The literacy report also sparked off a panic about standards in teacher training, which led eventually to the recent announcement of a national curriculum for teacher training.

A joint statement by three boroughs chosen for the numeracy study says that they needed to be reassured that they were not being persuaded to create a stick to beat their own backs because “the invitation coincided with what had been seen as an act of bad faith by the chief inspector in castigating teachers, schools and local education authorities that had participated in a similar survey of reading”.

OFSTED inspectors will join local authority inspectors in 15 schools in each borough. The schools are now being selected at random, and inspections will begin after half term and finish in December. The final report will be published next April.

Newham, Knowsley and Greenwich were selected for the study because they were representative of inner-city areas with poor numeracy. The director of education at Newham, Ian Harrison, said: “An exercise like this is, on the face of it, very valuable if it identifies strengths and weaknesses in primary maths teaching. If there are weaknesses, we want to know about them. Our only reservation was the way the three London boroughs were treated. Also, you can’t help being a bit suspicious that the three are all Labour-controlled - OFSTED did not randomly select Westminster or Wandsworth, we noted - and that the final report will probably come out just before the general election.”

OFSTED, he said, had assured them that the whole thing would be a joint exercise, with LEA inspectors working alongside the OFSTED ones. Jim Rose, head of the primary team at OFSTED, has promised that examples of good practice will be included, and according to Mr Harrison has admitted that the elision of positive evidence had been a weakness of the literacy report. OFSTED has also promised that the final report will include contextual evidence - in Newham, for instance, English is a second language for over half the pupils.

But the chief inspector has vetoed a suggestion by Graham Lane, Newham’s education chair, that the final press conference in April should be presented jointly by OFSTED and the councils. Nor has OFSTED relinquished any editorial control of the final report.

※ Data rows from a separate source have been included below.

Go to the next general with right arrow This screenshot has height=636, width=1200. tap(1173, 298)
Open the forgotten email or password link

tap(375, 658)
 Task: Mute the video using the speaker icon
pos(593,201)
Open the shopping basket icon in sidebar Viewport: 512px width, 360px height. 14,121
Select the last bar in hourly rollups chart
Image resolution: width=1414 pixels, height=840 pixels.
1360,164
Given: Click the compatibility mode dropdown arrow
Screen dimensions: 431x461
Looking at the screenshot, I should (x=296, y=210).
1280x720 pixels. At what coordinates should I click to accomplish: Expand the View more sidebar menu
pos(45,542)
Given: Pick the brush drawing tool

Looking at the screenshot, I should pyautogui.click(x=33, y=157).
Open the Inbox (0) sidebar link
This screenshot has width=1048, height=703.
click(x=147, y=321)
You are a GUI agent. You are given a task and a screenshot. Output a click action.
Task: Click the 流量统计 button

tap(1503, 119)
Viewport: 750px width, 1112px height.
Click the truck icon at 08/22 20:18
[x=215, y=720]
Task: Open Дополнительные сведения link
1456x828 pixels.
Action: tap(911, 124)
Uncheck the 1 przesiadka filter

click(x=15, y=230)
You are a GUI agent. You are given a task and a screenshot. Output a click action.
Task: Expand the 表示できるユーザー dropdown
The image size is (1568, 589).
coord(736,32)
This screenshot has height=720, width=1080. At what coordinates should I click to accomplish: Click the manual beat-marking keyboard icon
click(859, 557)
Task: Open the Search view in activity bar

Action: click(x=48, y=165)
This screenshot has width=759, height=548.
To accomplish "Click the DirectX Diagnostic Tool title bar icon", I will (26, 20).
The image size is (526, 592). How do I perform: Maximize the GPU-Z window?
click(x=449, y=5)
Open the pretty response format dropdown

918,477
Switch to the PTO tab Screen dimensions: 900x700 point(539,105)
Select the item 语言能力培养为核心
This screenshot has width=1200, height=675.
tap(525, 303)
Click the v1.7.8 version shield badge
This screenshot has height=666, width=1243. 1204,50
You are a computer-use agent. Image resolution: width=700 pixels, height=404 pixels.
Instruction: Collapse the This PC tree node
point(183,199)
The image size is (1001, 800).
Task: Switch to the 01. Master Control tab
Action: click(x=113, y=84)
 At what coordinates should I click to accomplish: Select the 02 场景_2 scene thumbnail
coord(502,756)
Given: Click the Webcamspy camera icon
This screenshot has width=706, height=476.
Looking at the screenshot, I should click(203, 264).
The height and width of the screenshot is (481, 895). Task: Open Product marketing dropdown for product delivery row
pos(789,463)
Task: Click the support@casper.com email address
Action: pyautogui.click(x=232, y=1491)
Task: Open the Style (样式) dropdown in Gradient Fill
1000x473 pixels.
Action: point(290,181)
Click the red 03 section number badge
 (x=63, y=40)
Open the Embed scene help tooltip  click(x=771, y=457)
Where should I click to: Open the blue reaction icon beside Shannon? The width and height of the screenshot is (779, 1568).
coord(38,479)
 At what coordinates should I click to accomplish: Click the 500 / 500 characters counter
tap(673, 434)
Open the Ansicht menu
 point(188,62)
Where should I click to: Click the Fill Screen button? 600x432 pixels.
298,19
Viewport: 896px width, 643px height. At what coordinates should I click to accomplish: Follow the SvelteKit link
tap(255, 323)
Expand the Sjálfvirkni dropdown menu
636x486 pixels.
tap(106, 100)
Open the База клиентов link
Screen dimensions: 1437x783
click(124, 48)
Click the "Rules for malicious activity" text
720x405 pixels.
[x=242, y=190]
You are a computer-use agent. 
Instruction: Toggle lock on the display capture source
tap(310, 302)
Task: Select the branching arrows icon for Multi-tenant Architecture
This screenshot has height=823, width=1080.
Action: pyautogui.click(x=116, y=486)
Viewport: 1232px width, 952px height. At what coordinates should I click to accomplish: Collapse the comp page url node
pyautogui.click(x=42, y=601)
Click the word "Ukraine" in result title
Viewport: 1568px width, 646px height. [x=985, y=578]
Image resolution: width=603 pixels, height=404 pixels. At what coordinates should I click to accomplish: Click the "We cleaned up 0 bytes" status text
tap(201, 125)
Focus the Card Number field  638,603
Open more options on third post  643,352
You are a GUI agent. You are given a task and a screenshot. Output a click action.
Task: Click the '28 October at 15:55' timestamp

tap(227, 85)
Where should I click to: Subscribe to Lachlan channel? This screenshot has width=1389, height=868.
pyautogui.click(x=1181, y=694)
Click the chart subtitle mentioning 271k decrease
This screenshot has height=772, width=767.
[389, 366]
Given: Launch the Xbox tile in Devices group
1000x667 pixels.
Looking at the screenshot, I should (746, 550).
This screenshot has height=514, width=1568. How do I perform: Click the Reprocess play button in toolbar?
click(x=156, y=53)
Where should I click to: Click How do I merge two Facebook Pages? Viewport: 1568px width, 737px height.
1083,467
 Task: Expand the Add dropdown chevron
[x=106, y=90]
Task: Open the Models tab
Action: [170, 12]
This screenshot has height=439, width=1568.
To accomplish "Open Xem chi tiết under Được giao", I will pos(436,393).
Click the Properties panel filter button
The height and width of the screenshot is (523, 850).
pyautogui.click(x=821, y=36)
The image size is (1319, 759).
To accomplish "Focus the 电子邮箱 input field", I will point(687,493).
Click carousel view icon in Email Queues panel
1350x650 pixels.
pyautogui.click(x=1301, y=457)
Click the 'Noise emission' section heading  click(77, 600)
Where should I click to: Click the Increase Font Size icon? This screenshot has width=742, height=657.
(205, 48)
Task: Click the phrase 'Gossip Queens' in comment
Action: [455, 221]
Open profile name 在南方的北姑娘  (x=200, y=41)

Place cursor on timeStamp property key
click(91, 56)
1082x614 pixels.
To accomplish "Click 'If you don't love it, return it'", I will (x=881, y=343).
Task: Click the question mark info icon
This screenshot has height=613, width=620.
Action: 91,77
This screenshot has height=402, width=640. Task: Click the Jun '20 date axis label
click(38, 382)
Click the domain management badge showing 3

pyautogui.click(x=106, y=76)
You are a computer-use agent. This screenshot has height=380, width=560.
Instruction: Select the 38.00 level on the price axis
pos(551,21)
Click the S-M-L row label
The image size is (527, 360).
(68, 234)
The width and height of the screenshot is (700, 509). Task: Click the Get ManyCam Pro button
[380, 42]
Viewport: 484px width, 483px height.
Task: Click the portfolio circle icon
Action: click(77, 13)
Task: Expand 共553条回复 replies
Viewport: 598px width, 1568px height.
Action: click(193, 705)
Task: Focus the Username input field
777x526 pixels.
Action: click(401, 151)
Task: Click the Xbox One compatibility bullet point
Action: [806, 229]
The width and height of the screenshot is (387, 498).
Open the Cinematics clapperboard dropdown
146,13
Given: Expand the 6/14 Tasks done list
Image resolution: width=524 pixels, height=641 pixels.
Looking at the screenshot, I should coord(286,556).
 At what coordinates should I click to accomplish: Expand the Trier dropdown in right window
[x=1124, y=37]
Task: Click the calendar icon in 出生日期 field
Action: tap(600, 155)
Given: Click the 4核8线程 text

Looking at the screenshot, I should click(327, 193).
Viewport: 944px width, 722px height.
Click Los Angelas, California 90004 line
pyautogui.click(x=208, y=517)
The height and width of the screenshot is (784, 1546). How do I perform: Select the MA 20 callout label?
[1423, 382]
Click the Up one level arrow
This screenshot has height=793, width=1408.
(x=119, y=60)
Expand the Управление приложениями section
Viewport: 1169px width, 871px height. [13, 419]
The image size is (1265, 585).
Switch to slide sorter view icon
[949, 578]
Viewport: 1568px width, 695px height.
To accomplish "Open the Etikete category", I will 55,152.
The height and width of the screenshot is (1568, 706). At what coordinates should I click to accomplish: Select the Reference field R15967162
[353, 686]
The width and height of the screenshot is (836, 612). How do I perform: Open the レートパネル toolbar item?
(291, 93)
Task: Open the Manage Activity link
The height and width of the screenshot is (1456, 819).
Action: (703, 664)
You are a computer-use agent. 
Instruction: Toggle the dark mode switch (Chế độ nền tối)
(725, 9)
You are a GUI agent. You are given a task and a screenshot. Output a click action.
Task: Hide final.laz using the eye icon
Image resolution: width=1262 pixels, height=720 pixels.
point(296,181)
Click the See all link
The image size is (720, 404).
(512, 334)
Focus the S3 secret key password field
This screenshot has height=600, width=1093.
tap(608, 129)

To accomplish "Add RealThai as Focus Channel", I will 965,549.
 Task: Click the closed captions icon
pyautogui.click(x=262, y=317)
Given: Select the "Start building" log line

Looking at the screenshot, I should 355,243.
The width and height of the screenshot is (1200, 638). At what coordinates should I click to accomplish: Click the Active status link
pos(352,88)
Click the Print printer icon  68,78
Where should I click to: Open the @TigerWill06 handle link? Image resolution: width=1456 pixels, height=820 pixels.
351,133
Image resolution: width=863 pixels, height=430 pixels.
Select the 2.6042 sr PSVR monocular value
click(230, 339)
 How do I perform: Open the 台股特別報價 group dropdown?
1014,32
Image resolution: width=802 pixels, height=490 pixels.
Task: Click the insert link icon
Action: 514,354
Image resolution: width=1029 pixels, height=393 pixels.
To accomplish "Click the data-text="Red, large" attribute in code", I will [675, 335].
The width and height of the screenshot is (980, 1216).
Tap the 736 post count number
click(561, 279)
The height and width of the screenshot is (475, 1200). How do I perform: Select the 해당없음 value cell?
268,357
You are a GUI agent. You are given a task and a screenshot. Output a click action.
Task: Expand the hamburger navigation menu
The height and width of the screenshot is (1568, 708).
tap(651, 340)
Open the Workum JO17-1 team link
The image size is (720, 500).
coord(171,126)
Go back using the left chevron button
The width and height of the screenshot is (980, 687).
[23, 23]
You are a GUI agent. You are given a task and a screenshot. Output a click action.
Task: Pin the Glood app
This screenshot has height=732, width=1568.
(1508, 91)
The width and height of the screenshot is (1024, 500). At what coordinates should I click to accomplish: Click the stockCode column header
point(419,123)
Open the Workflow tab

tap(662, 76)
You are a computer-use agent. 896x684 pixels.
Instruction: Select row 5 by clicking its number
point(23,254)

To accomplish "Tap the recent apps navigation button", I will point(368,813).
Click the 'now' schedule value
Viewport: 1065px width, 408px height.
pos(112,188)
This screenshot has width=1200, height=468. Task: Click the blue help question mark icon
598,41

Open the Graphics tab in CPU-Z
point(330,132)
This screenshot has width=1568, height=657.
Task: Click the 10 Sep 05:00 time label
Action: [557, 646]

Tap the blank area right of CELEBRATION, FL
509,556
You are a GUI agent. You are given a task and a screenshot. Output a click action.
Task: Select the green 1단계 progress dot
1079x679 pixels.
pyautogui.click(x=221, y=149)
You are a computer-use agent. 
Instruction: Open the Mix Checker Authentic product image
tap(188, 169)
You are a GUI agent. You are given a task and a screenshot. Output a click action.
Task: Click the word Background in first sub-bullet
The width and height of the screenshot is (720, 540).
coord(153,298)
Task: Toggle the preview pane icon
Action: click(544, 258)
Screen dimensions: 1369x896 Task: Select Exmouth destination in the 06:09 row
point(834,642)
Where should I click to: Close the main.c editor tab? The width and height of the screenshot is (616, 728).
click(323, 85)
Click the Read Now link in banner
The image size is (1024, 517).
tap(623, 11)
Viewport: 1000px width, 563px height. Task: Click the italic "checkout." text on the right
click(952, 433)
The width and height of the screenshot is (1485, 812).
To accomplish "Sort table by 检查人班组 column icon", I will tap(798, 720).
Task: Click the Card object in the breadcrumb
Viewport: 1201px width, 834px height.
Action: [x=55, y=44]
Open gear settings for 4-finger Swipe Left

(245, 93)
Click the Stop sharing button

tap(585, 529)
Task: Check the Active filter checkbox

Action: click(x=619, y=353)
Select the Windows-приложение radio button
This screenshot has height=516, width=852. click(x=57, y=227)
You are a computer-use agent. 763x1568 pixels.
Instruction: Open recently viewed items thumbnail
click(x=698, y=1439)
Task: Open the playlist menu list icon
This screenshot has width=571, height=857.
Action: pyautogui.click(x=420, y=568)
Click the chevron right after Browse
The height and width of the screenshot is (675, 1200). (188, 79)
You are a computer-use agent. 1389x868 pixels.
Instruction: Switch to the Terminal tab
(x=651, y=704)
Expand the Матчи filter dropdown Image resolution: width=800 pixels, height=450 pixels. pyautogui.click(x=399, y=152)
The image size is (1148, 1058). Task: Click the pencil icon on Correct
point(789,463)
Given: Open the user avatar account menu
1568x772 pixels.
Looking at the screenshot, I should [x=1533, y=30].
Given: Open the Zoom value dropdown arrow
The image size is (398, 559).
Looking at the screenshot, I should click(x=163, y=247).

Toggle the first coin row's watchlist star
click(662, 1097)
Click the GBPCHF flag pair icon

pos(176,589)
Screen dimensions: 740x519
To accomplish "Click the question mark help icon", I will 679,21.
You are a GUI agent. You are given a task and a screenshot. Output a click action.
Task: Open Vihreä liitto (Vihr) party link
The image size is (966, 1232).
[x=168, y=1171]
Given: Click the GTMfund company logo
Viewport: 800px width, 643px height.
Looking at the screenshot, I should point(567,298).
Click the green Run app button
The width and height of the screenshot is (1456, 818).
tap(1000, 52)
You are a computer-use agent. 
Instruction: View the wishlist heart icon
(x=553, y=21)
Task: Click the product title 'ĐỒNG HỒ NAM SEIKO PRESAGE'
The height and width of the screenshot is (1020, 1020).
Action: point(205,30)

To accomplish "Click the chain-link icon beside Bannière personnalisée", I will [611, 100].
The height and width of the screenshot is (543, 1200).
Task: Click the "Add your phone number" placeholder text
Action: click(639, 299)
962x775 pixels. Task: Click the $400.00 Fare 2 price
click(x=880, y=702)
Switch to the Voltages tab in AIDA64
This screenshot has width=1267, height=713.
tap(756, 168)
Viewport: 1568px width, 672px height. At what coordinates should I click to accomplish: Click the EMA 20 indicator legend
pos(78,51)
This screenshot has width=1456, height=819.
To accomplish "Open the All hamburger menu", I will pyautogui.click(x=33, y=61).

Standards of numeracy will be measured by researchers from the National Foundation for Educational Research, using the national curriculum tests.

The new study will also measure children’s facility in mental arithmetic. Mr Harrison said he was not expecting the inspectors to pillory his borough for the absence of whole-class teaching in maths partly because it was already used along with other methods, and partly because “when you have classes where large numbers of pupils have a poor grasp of English, then the value of whole-class teaching is reduced.”

Want to keep reading for free?

Register with Tes and you can read two free articles every month plus you'll have access to our range of award-winning newsletters.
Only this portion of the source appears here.